▸ PROBLEMA ASSEGNATO 1
Nella lettera a Monsignor Fellay, al punto 5, quali aggettivi qualificano i contenuti che avrebbero dovuto riempire le regole disciplinari? Elencali tutti.

▸ SEZIONE DI TESTO

+===+

LETTERA A MONS. BERNARD FELLAY SUPERIORE GENERALE DELLA FRATERNITA' SACERDOTALE SAN PIO X

Post n°4 pubblicato il 28 Marzo 2005 da STUDIOMAURINC

Venerdì d Passione dell’Anno del Signore 2005

Al Chiar.mo e Rev.mo
Monsignor Bernard FELLAY
Superiore Generale della Fraternità Sacerdotale San Pio X
Fraternité Sacerdotale Saint-Pie X - A Schwandegg, 6313 Wenzingen, Zug – Suisse
Anticipata via fax al Seminario di Econe 0041 27 7443319
Fax di Wensingen 0041 7571055

Chiar.mo e Rev.mo Monsignor Superiore Generale,

I - Premessa
1. in primo luogo salute a Lei e a tutti i giovani carissimi, che sono Seminaristi nel Seminario di Econe: viva a Loro e che sappiano diventare vero lume sacerdotale per tutto il popolo di Dio, che sarà affidato alle Loro cure.
2. Dica Loro, per cortesia, che io stesso, se sono quello che sono, lo devo a quegli elementi di disciplina seminariale di un Seminario, quello Arcivescovile di Lucca, dove campeggiava nell’androne di ingresso della sala mensa comune (Seminario Maggiore – Seminario Minrore) un grande ritratto di Papa Pio X.
3. Rileggendo le norme della vita educativa del Seminario di Econe, io le ho trovate assolutamenet identiche a quelle, che erano in vigore, prima della chiusura del Concilio Ecumenico Vaticano II, nel Seminario Arcivescovile di Lucca, che poi, da esterno ho continuato a frequentare, ormai divenuti da 300 solo 30 seminaristi e tutti del Seminario Maggiore, dagli anni 1968-1971, iv dormendo, ivi mangiando, ivi pagando la mia retta mensile.
4. Ricordo bene lo sbandamento grandissimo successivo alla conclusione del Concilio, che tutti colse, ma che soprattutto colse i Superiori.
5. Lo sbandamento soprattutto fu, a mio avviso, nell’aver abrogato tali norme senza sostituirne altre di valide, che riempissero di contenuti teologici spirituali etici e morali e giuridici quelle regole disciplinari, ormai diventate vuote, ma non per colpa delle regole ma per colpa dell’ipocrisia di chi li voleva applicate a noi seminaristi, come proprio i Superiori confermarono, semplicemente abrogandole senza sostituirne altre.

+===+

▸ RIGHE MEMORIZZATE
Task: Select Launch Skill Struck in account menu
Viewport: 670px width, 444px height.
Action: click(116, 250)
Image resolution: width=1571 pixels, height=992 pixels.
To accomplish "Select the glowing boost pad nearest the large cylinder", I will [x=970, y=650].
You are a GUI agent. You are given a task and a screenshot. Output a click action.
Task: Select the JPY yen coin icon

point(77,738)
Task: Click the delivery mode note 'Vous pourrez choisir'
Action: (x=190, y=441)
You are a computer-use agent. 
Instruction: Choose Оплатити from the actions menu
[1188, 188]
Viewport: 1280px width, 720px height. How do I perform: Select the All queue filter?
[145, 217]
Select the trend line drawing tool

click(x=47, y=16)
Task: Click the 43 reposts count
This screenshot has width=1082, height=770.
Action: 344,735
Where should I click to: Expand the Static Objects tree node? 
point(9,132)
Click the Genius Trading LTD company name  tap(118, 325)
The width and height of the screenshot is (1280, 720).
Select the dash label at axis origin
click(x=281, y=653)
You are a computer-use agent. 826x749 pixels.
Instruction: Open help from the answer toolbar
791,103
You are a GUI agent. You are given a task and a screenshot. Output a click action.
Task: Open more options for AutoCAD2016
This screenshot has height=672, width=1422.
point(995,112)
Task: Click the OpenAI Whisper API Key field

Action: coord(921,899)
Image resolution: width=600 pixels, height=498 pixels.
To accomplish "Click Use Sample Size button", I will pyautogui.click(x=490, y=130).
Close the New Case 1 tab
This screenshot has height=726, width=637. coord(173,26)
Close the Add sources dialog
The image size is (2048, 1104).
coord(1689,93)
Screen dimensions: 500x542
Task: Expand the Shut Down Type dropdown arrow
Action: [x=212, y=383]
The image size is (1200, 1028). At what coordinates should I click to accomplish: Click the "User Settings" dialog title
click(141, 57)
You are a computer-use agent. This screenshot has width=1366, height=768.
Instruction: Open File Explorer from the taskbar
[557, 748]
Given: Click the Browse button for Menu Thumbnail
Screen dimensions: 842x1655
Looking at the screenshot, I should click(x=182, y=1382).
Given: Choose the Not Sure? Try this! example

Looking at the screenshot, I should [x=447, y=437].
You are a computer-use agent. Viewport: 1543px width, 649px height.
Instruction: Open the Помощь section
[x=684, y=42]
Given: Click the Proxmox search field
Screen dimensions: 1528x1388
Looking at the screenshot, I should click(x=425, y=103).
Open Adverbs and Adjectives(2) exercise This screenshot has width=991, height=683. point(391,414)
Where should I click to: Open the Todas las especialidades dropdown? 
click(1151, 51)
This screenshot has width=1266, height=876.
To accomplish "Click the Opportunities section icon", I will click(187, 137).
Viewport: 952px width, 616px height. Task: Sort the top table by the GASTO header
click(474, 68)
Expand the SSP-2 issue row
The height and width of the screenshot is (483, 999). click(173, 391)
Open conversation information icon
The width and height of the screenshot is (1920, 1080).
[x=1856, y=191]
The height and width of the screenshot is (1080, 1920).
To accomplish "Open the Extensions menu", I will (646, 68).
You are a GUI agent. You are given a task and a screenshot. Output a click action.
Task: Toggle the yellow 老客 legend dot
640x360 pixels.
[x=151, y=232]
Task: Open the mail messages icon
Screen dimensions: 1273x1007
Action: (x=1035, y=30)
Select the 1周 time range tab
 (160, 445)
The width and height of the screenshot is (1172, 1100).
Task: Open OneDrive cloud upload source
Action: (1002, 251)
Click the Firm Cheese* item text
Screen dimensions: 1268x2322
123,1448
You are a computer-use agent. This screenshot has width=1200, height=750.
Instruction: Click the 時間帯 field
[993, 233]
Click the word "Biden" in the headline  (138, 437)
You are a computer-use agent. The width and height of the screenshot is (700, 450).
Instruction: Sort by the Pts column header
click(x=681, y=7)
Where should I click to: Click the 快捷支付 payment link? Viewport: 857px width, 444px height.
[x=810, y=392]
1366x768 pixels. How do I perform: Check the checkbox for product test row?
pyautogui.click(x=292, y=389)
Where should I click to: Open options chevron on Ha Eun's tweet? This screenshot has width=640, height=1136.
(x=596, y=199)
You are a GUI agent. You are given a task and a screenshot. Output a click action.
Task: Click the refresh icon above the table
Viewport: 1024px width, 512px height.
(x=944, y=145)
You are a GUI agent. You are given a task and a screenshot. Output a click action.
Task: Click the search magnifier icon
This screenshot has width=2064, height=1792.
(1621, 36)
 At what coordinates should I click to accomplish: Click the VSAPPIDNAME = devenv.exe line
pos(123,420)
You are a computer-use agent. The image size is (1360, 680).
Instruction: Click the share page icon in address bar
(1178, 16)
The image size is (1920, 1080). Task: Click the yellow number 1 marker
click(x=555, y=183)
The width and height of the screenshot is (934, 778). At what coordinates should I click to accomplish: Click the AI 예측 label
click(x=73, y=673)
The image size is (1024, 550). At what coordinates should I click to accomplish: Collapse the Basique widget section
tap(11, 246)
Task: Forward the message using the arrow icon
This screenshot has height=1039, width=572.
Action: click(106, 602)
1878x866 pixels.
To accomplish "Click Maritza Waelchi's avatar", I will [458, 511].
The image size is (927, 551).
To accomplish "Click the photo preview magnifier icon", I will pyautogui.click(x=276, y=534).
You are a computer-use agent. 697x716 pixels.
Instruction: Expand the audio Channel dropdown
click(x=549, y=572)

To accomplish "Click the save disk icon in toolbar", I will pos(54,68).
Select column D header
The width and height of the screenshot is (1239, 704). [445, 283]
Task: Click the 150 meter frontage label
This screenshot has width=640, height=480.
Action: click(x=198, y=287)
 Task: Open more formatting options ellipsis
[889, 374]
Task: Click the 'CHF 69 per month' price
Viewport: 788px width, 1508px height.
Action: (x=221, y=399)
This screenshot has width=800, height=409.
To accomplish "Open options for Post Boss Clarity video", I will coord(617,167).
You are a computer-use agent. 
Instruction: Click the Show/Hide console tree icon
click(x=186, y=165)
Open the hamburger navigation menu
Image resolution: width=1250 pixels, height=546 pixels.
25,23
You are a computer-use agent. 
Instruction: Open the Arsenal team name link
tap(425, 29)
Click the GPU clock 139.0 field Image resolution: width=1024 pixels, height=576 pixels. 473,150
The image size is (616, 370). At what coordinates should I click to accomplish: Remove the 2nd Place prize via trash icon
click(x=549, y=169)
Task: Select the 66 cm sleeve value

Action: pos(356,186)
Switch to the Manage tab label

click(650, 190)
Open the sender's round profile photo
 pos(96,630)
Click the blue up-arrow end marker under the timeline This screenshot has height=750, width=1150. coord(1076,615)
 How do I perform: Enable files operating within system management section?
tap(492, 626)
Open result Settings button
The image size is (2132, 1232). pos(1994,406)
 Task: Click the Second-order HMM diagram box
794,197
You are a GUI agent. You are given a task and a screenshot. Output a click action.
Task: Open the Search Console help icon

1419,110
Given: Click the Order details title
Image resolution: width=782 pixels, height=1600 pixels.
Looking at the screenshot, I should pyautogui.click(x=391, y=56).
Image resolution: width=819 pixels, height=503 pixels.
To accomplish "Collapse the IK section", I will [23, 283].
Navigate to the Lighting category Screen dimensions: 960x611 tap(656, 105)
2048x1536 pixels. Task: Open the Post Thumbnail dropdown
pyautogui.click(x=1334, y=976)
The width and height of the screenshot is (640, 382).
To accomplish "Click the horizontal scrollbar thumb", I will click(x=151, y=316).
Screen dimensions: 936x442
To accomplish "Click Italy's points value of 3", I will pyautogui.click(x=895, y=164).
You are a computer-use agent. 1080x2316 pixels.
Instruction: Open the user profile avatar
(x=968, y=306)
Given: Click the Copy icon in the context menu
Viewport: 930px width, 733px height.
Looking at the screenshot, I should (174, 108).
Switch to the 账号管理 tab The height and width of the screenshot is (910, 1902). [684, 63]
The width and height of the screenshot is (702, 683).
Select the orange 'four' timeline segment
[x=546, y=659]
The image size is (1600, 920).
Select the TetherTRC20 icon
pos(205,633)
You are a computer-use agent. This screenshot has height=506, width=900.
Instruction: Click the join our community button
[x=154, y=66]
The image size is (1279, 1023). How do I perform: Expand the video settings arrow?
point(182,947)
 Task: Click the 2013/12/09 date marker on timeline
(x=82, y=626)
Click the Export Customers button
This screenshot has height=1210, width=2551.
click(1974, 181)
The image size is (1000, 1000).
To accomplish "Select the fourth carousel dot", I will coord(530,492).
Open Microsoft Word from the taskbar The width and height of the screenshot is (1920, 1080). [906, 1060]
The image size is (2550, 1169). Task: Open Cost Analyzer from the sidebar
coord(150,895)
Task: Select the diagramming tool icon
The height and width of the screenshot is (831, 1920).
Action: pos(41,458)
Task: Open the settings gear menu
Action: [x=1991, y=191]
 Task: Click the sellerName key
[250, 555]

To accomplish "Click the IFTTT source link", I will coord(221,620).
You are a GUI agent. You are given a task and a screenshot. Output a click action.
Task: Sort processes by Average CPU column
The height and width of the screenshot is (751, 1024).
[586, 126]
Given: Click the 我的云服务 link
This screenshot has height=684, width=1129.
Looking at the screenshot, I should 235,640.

+===+

▸ PROBLEMA ASSEGNATO 2
Riporta in una tabella Markdown, con le colonne N. e Contenuto, il tratto dei record che comincia con la riga contenente "Open Adverbs and" e termina con quella contenente "The height and width of the screenshot is (483, 999).", entrambe comprese. Numera le righe e tralascia quelle vuote.

▸ RISPOSTA COMPLETA 1
teologici, spirituali, etici, morali, giuridici

▸ RISPOSTA COMPLETA 2
| N. | Contenuto |
|---|---|
| 1 | Open Adverbs and Adjectives(2) exercise This screenshot has width=991, height=683. point(391,414) |
| 2 | Where should I click to: Open the Todas las especialidades dropdown?  |
| 3 | click(1151, 51) |
| 4 | This screenshot has width=1266, height=876. |
| 5 | To accomplish "Click the Opportunities section icon", I will click(187, 137). |
| 6 | Viewport: 952px width, 616px height. Task: Sort the top table by the GASTO header |
| 7 | click(474, 68) |
| 8 | Expand the SSP-2 issue row |
| 9 | The height and width of the screenshot is (483, 999). click(173, 391) |